The journalist Regina Spelman who interviewed him in his Monaco Penthouse in 1983, said, ‘He told us that he generally liked new things, such as Memphis, but at the same time also thought about selling them a few years later.’ Sotheby’s held its first auction of Lagerfeld’s Memphis collection back in 1991.

He later turned to the French decorative arts of the 18th century, which he considered an ideal of elegance and refinement. (In the early 1970s, he was equally feverish about Art Deco which he described as the roots of ‘this modernity that I am tirelessly searching for.’) In the last 20 years of his life, Lagerfeld’s futuristic interiors were filled with contemporary designs by Marc Newson, Martin Szekely and Ronan and Erwan Bouroullec.
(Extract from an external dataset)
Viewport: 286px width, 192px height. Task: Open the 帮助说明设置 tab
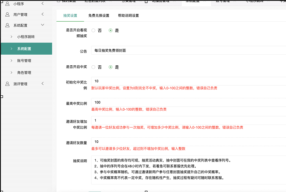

Karl Lagerfeld’s Pavillon de Voisins in Louveciennes near Paris. Photography: Sotheby’s

Unpredictable to the last, Lagerfeld’s final residence, in Louveciennes, was unexpectedly decorated in a style relating to Germany in the 1920s, with furniture designed by Bruno Paul and posters from early 20th-century German advertising.

This brings us full circle at the auction block: those posters, along with his furniture, can now be bought in the final days of Sotheby’s auction KARL – Karl Lagerfeld’s Estate III Sale.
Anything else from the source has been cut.